The Province

Overdose-prevention RV to hit Kelowna streets

- NICK EAGLAND neagland@postmedia.com twitter.com/nickeaglan­d

Canada’s first mobile overdose-prevention sites will soon hit the road in the Okanagan. Interior Health has bought two customized $190,000 recreation­al vehicles to help abate B.C.’s disturbing number of illicit-drug overdoses, which killed 922 people last year.

The first RV will be deployed later this month in Kelowna, where a fixed site is closing because its lease is up. A second in Kamloops will be deployed within the next three months.

Dr. Trevor Corneil, Interior Health’s chief medical health officer, said the region’s needs are unique because of its vast geography — 54 communitie­s, cities and towns — and the widespread dispersal of overdoses.

Having a mobile service allows health care providers to travel to neighbourh­ood “hot spots” as overdoses spike due to fentanyl, carfentani­l and other drugs.

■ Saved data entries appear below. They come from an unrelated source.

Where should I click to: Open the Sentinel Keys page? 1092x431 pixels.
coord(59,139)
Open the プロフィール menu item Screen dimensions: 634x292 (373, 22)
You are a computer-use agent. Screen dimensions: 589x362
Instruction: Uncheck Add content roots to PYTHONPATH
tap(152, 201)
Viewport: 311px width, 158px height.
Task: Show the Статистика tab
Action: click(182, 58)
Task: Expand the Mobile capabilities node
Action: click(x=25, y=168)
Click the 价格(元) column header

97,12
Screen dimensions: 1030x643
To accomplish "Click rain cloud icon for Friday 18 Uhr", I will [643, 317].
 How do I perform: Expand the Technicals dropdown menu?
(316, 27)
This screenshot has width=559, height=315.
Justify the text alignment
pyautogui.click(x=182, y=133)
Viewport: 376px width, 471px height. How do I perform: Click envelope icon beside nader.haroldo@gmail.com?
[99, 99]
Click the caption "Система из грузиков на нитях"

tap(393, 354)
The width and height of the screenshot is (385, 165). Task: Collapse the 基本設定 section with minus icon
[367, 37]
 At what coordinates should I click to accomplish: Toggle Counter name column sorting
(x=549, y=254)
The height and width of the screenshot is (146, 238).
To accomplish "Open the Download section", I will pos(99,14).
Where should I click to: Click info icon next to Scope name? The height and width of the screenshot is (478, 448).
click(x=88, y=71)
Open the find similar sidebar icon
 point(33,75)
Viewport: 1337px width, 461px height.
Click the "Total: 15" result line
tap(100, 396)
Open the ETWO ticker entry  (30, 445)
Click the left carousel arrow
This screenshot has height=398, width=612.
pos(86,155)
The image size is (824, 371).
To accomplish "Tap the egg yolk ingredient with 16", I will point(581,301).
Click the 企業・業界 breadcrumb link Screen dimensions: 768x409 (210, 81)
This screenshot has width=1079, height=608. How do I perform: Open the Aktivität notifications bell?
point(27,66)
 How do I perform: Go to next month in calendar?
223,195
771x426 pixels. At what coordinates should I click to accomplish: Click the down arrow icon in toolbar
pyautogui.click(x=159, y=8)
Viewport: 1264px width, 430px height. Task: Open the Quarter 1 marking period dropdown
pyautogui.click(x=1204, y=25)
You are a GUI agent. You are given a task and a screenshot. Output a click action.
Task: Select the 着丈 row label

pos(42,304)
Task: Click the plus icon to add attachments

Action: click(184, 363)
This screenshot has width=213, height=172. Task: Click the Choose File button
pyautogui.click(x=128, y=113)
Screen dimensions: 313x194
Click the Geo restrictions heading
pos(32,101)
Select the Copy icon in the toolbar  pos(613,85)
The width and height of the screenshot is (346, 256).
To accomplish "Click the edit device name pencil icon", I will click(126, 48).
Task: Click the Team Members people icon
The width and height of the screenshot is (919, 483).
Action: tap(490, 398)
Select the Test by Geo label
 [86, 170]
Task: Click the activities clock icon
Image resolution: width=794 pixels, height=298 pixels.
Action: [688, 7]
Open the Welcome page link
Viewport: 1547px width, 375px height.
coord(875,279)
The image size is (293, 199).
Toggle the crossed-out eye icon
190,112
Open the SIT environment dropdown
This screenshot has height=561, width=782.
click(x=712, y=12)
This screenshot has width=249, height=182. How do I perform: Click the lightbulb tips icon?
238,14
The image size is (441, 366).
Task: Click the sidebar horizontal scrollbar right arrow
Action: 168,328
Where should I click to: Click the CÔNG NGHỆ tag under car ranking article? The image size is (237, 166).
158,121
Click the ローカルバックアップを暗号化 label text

“This, for us, is an opportunit­y to try something new in Canada,” Corneil said.

Interior Health is still finalizing how the sites will work, but the concept has them staffed by a nurse and a social worker or counsellor with security nearby, Corneil said. A drug user would visit the parked RV to access harm-reduction supplies and find opportunit­ies for treatment, counsellin­g and a “safer” space to use.

The RVs will be stocked with the overdose-reversing drug naloxone. A client support and assessment area in the rear of the RV would serve as a “chill room,” he added.

Interior Health is still waiting on federal approval to operate the RVs as supervised-consumptio­n sites, but Corneil said that because of B.C.’s current public-health emergency, drug users may be allowed to use drugs inside, based on community needs and approval.

“I think (the RVs) will at least meet the initial needs and allow for the exploratio­n of sensitizin­g users, sensitizin­g the public to what are quite cutting-edge approaches to dealing with this high-risk community,” Corneil said.

“Those opportunit­ies, those therapeuti­c interventi­ons, those moments, are what can make the difference.”

According to B.C. Coroners Service data, 33 people died in the Interior Health region in the first two months of 2017, compared to 82 in Vancouver Coastal Health region. But in 2016, death rates in both regions were comparable, at more than 21 people per 100,000 population.

Kelowna Mayor Colin Basran said the city supports Interior Health’s decision on a mobile service, particular­ly for its ability to travel to areas where overdoses are spiking.

“We knew we had to do something,” he said.

Basran believes Interior Health will be able to modify a mobile service in reaction to the needs of the whole community, which has shared stories with him of loved ones lost to the provincewi­de crisis.